Transcription-Spellings
Once they have completed the RWI programme, they move onto their Spelling Shed scheme, where they focus on statutory words and spelling patterns, using games, activities and quizzes. Each child can login at home and on a range of devices.
Vocabulary
The building of vocabulary is very important for all of our children. We want the children to understand the joy of words, and realise how many are available to them! Through guided reading, English lessons and the wider curriculum, they will be taught a vast array of tier 1, 2 and 3 words that can enrich their own vocabulary. As well as using dictionaries and thesauri, children build word banks in class with previous and new vocabulary during each unit. These vast array of words will be complied by the teacher at the end of the unit, and added to 'VA-VA-Voom' books. This creates the children's personal thesaurus of tier two words, and helps them to remember their new vocabulary and use it in context.
Clear Fluency
For any child who has not completed the RWI programme, and passed their phonic screening, they will work on their phonic understanding using the clear fluency programme. Words obtained in these sessions will be used alongside some statutory year group words within their spelling lessons.
Composition
Every child has quality first teaching within an English lesson. The English lessons are broken into ‘Phases’ in order to complete a unit of work:
Teachers select a suitable genre, then text type that the children will complete by the end of the ‘unit’. The first step to their learning in each new unit is the reading phase.
Reading Phase
Here, the children are taught reading objectives within the first stage of a writing unit, where they become immersed in the text, and eager to write for a given purpose. The children are asked questions linked to the text and characters within it. This is separate from guided reading sessions, and linked solely to their end of unit written outcome.
G.P.S Phase
Once children have a good understanding of the story, they will then be taught explicit grammar, punctuation and spelling rules that could be used within their final writing. These skills are planned using examples linked to the text, and allow children to practise the new skill or improve understanding from previous teaching, demonstrate their understanding then apply their knowledge to a short writing task, linked to the book.
Writing Phase
This is where the children apply their transcription skills to compose a piece of writing, linked to their core text, combining their reading and grammatical understanding. Children are encouraged to share ideas verbally, before putting their ideas onto paper. This allows the children to feel confident in making mistakes, trying new vocabulary and complete informal self and peer assessments. They are given a range of WAGOL (what a good one looks like) examples, where they can identify features, identify key vocabulary and study how an author ‘does it’. Children then work as a class looking at a completed example, or create one shared piece, before planning their own. They have the opportunity to edit and improve as they go, using a ‘tool kit’ checklist for the specific type of writing to be completed.

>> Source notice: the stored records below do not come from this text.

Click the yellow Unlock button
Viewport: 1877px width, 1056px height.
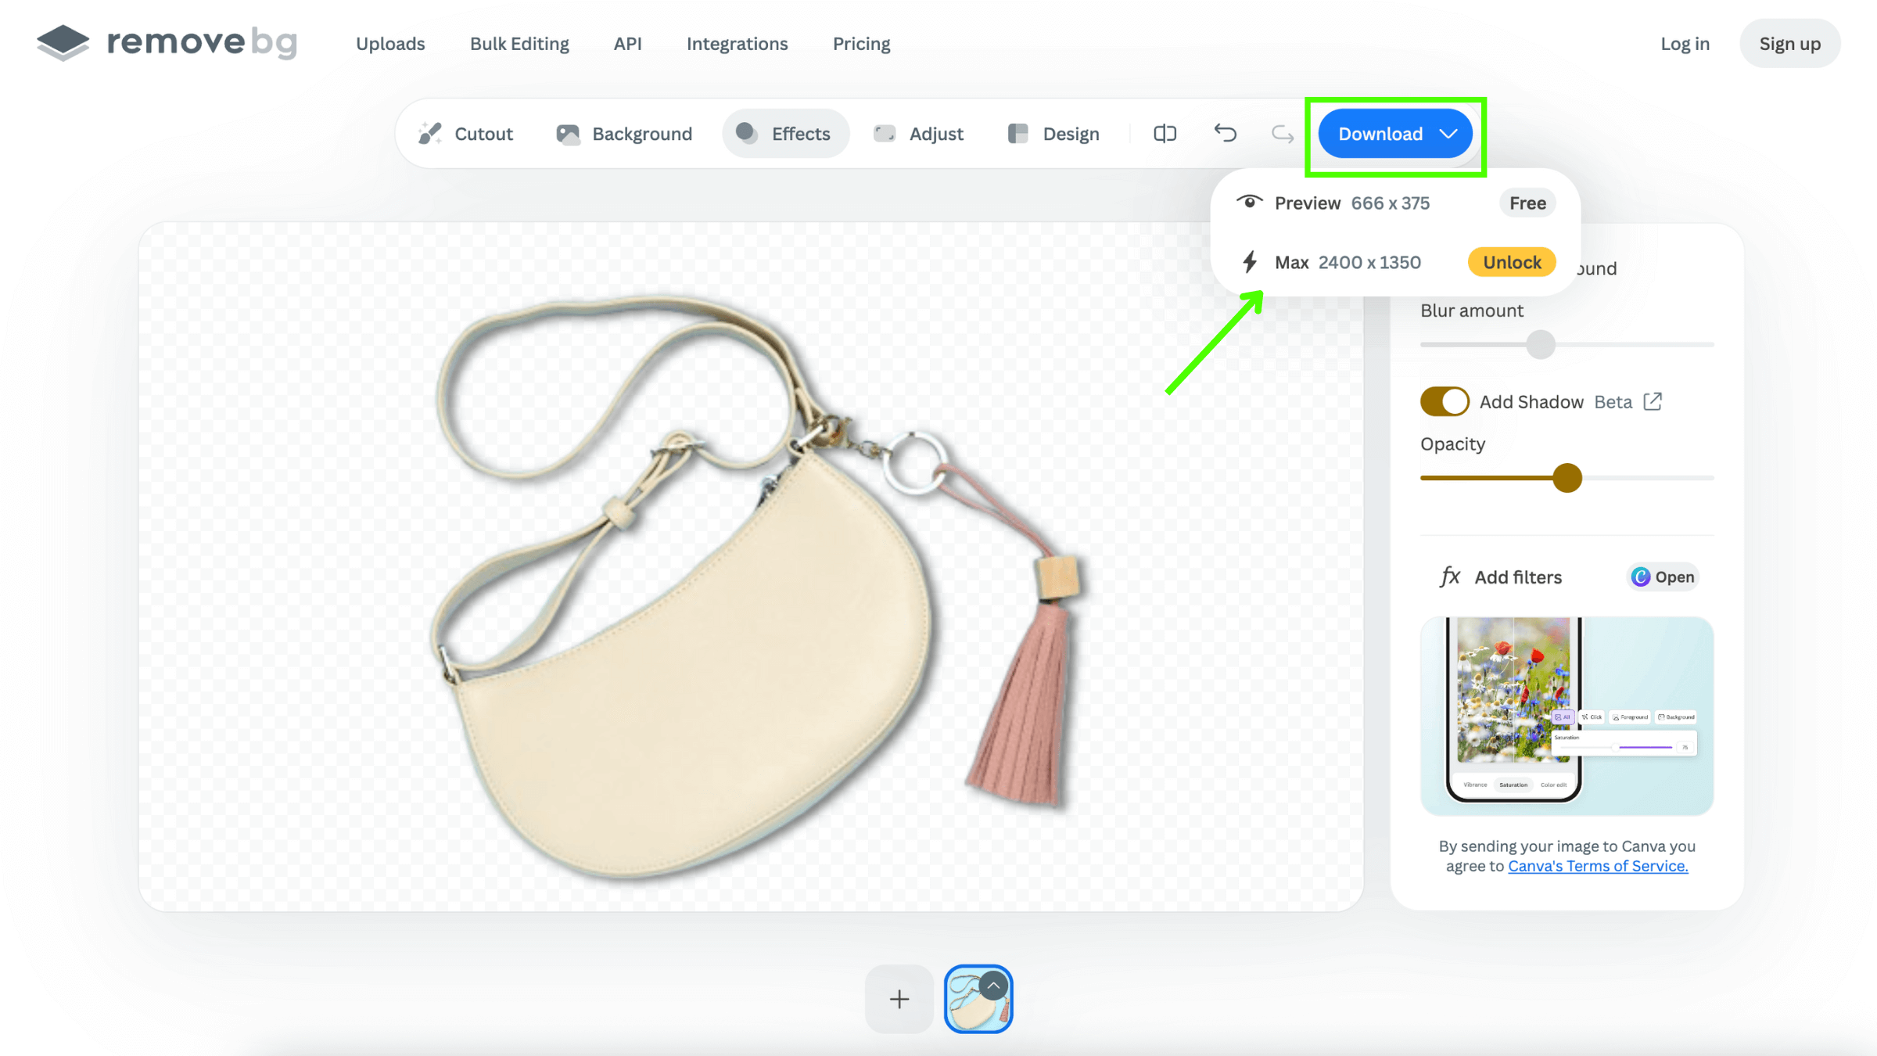1511,263
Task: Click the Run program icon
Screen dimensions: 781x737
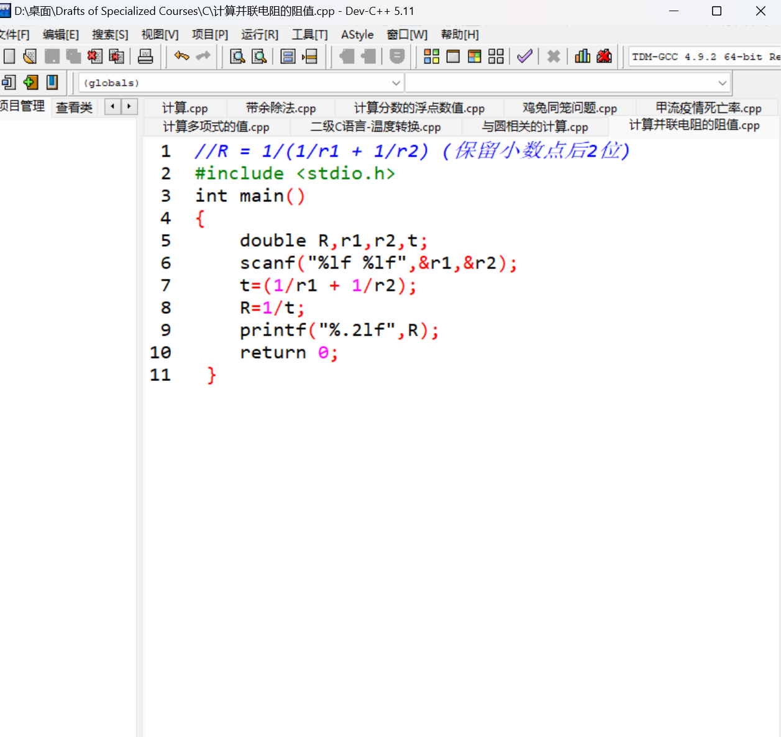Action: pyautogui.click(x=453, y=57)
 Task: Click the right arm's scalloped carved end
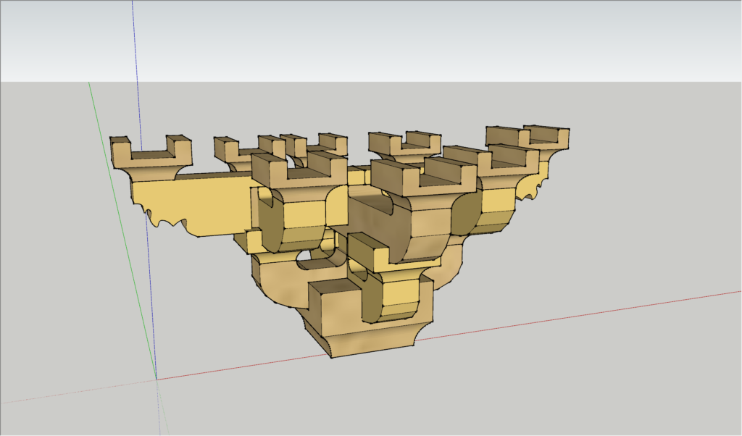coord(535,188)
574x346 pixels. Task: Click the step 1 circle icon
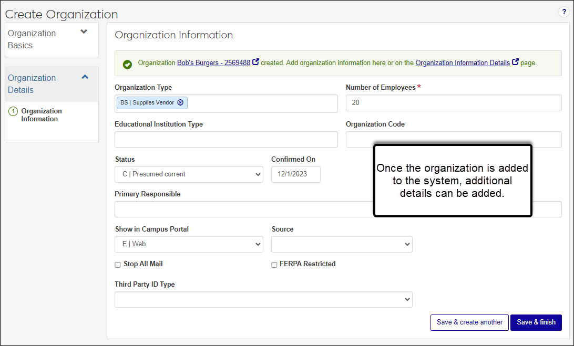point(13,111)
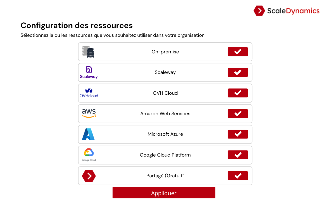This screenshot has height=206, width=326.
Task: Uncheck Google Cloud Platform
Action: click(238, 155)
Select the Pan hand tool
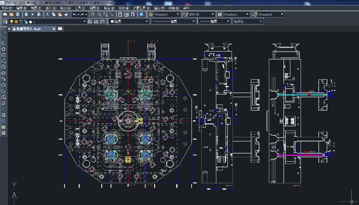Viewport: 359px width, 205px height. (x=93, y=14)
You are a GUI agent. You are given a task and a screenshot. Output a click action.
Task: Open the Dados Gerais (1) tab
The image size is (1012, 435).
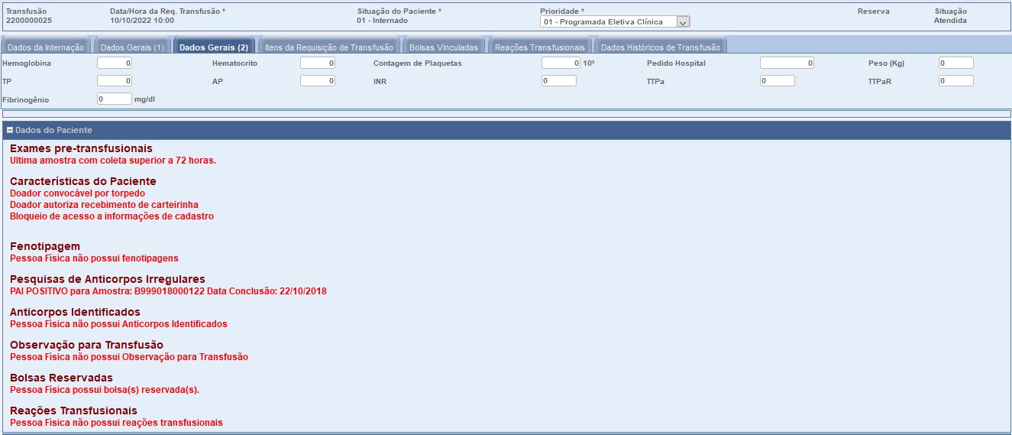click(x=132, y=47)
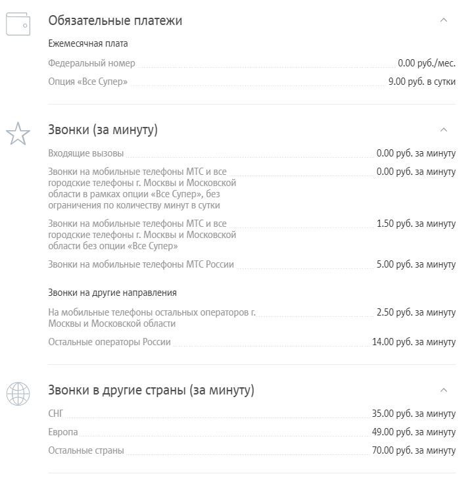Collapse the Звонки в другие страны chevron
This screenshot has width=476, height=478.
[444, 390]
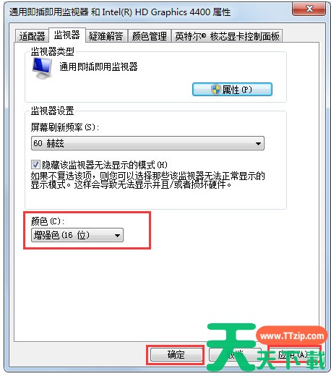The image size is (331, 376).
Task: Select the 监视器 tab
Action: pyautogui.click(x=67, y=35)
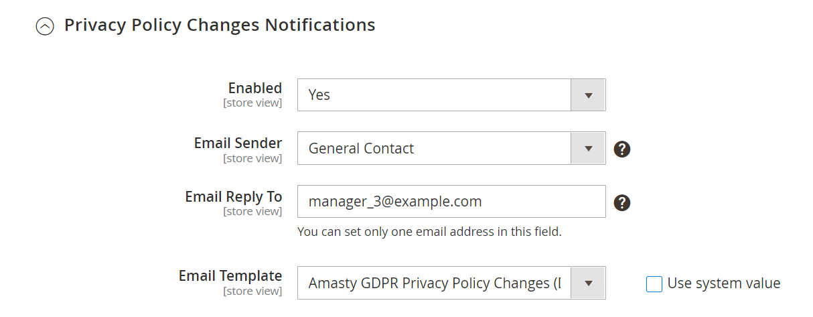The width and height of the screenshot is (813, 317).
Task: Click the arrow button of Email Template dropdown
Action: [x=588, y=283]
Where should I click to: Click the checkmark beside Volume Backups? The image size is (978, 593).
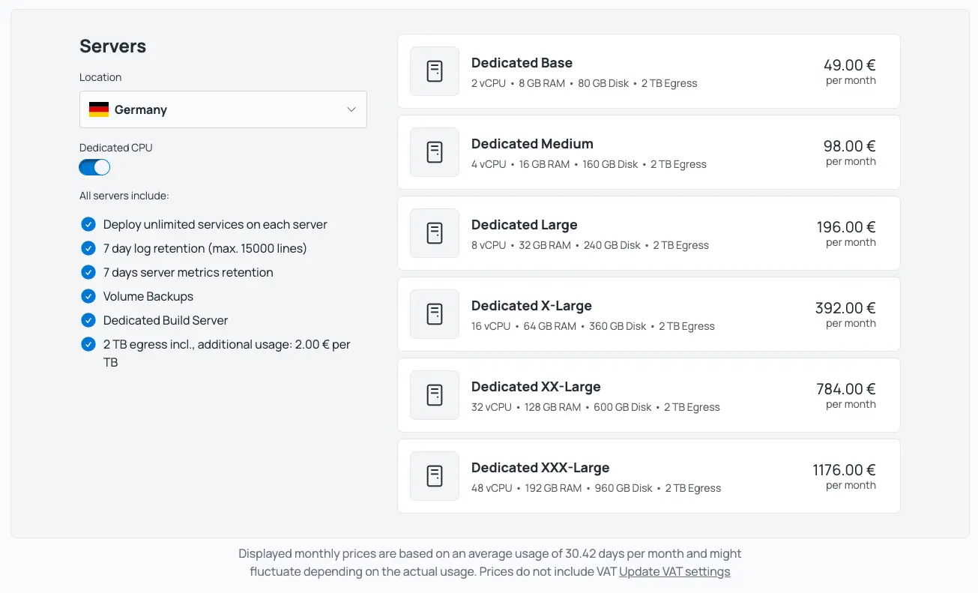(88, 296)
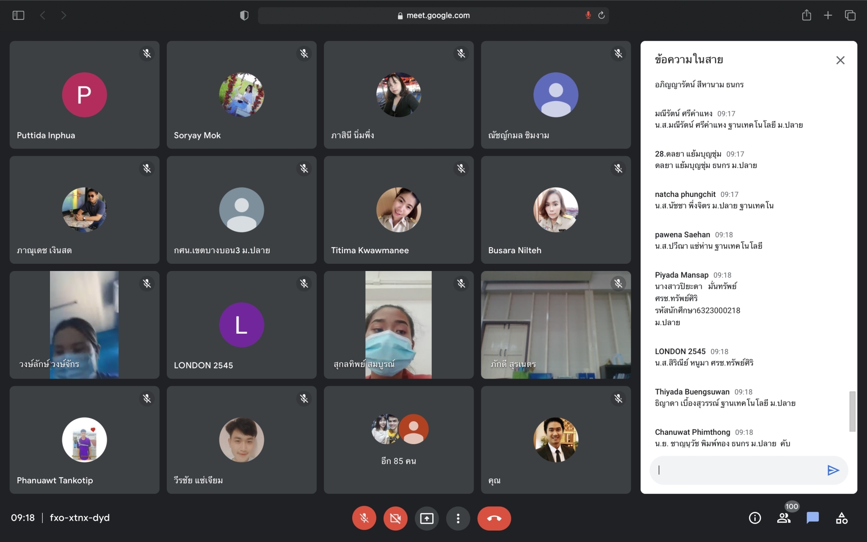Screen dimensions: 867x542
Task: Focus the chat message input field
Action: (x=737, y=470)
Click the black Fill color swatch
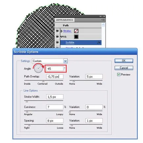 pos(76,37)
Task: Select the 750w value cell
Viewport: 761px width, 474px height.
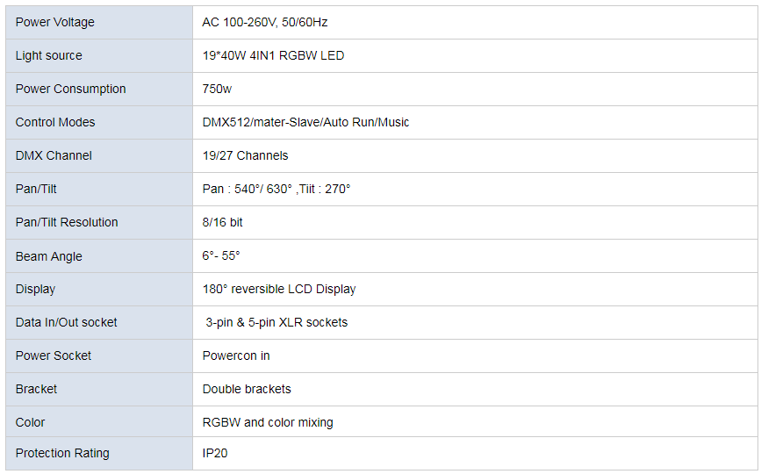Action: (475, 90)
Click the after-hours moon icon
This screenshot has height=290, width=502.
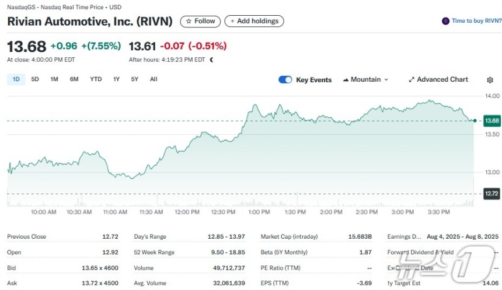pos(212,60)
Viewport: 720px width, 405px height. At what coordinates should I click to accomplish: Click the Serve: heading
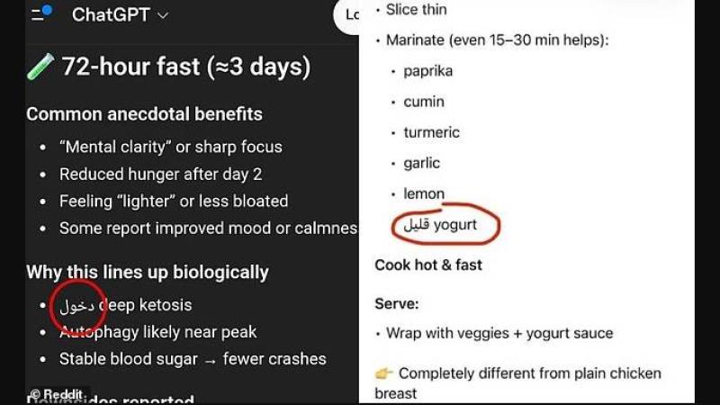pyautogui.click(x=397, y=304)
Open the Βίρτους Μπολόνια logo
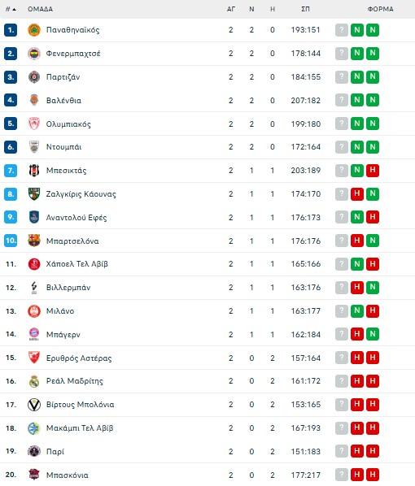415x486 pixels. (x=34, y=405)

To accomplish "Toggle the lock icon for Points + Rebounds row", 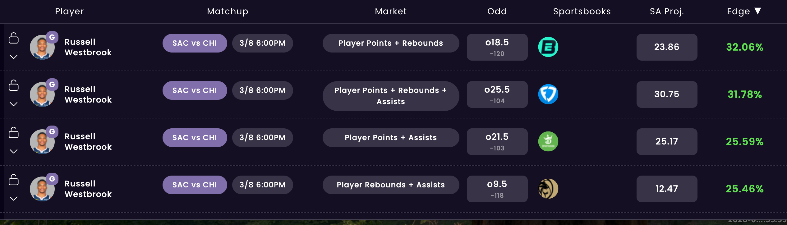I will point(14,38).
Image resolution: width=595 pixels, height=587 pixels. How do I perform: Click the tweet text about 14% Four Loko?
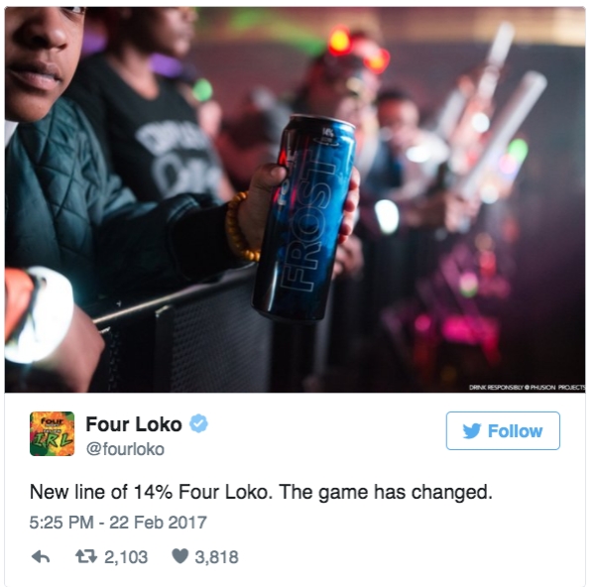click(x=261, y=492)
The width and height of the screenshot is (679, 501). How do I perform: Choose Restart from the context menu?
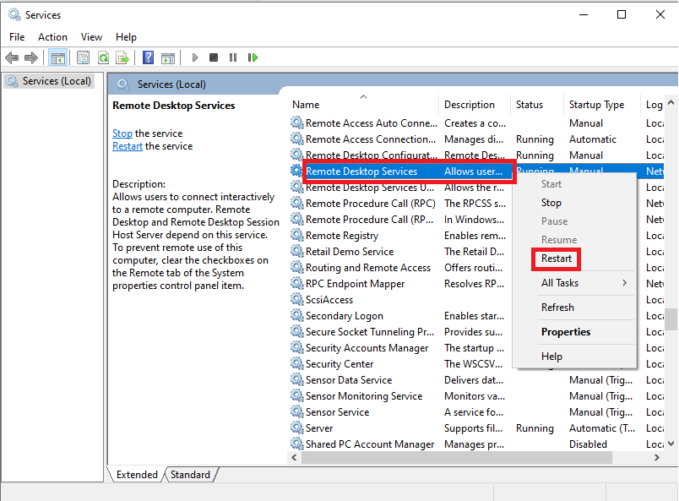557,259
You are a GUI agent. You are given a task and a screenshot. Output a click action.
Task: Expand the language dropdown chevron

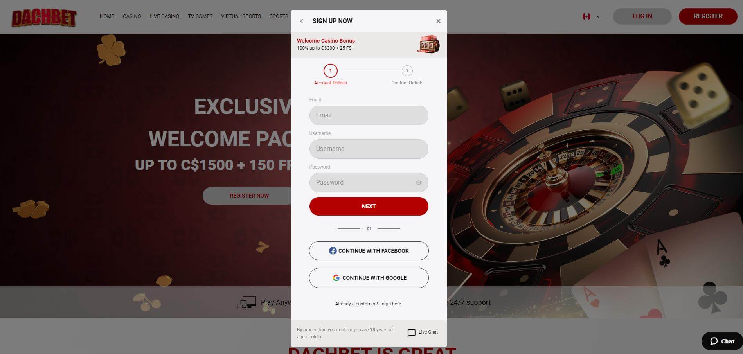598,16
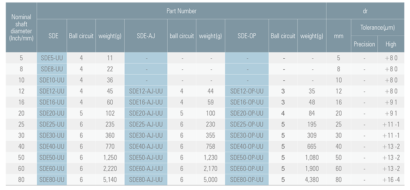Open part SDE25-AJ-UU
Viewport: 410px width, 190px height.
click(146, 124)
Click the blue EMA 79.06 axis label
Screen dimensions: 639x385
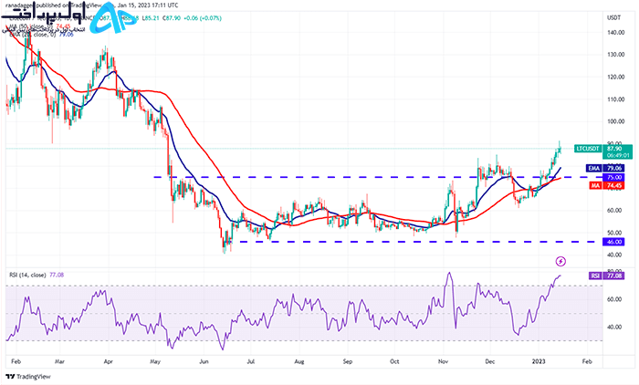pos(604,168)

Children are encouraged to discuss ideas with their learning partners, use ‘magpie’ (ideas taken from author examples) ideas and sentences completed during their G.P.S phase.
Editing and publishing
Children are given the opportunity to revisit their work, and edit the whole piece for obvious errors, or a more focussed section as directed by the teacher. From there, the children will be given opportunities to create a final draft, that can be published or shared in a suitable way.